* **Provided passage**:
Old Coulsdon is a village near Coulsdon in the London Borough of Croydon, England, 14.4 mi south of Charing Cross. It is the southernmost settlement in Greater London.

==Schools==
- Coulsdon Sixth Form College
- Oasis Academy Coulsdon (Formerly Coulsdon High School)
- Keston Junior, Primary and Infants
- Byron Primary School
- Coulsdon C of E Primary School

Oasis Academy Coulsdon was formerly Coulsdon High School. Before this it was Taunton Manor School.
Coulsdon College was formerly Purley College and that was formed from Purley High School for Boys and Purley High School for Girls.

== Transport ==
There are four regular London bus services in the area: 60, 466, 404, and route N68 which provides a link into Central London every 30 minutes during the night.

The closest train station is Coulsdon South, 0.9 miles away.

==Churches==
Old Coulsdon has one Church of England church, St John's the Evangelist. It is also home to St. Mary's Roman Catholic Church and Old Coulsdon Congregational Church.

==Politics==

Old Coulsdon is in the Parliamentary constituency of Croydon South where the current MP since May 2015 has been Chris Philp of the Conservative Party. At the 2024 General Election, he was elected with a majority of 2,313.

At a local level, Old Coulsdon has two councillors - one Conservative and one Liberal Democrat - on Croydon Borough Council.

* **Given entries**:
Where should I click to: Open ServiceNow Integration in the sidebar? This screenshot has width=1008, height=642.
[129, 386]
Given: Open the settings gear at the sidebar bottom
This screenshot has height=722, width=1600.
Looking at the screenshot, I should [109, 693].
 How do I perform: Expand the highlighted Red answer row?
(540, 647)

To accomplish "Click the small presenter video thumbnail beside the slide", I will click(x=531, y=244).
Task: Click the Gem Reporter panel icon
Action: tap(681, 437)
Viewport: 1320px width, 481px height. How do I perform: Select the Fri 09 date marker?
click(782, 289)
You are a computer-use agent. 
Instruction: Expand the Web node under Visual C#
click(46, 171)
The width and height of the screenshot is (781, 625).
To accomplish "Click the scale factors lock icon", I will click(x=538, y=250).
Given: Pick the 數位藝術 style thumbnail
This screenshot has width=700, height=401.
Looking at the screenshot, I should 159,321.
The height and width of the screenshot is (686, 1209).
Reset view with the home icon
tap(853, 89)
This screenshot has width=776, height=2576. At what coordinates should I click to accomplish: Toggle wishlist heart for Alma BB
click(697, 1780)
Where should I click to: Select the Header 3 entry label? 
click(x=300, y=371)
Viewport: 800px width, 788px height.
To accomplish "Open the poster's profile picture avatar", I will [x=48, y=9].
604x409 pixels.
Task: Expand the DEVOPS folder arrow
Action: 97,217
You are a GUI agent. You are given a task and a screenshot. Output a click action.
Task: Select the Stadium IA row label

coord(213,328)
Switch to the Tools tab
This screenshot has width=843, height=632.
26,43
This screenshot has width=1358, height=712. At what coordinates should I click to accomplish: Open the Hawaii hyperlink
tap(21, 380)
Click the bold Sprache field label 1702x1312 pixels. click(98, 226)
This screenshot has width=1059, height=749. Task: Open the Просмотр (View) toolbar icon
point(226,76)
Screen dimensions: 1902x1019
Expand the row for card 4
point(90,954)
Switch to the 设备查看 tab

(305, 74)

* **Exercise**: Write out the Old Coulsdon passage word for word, starting at "Old Coulsdon is a" and ending at "Taunton Manor School.".

* **Result below**:
Old Coulsdon is a village near Coulsdon in the London Borough of Croydon, England, 14.4 mi south of Charing Cross. It is the southernmost settlement in Greater London.

==Schools==
- Coulsdon Sixth Form College
- Oasis Academy Coulsdon (Formerly Coulsdon High School)
- Keston Junior, Primary and Infants
- Byron Primary School
- Coulsdon C of E Primary School

Oasis Academy Coulsdon was formerly Coulsdon High School. Before this it was Taunton Manor School.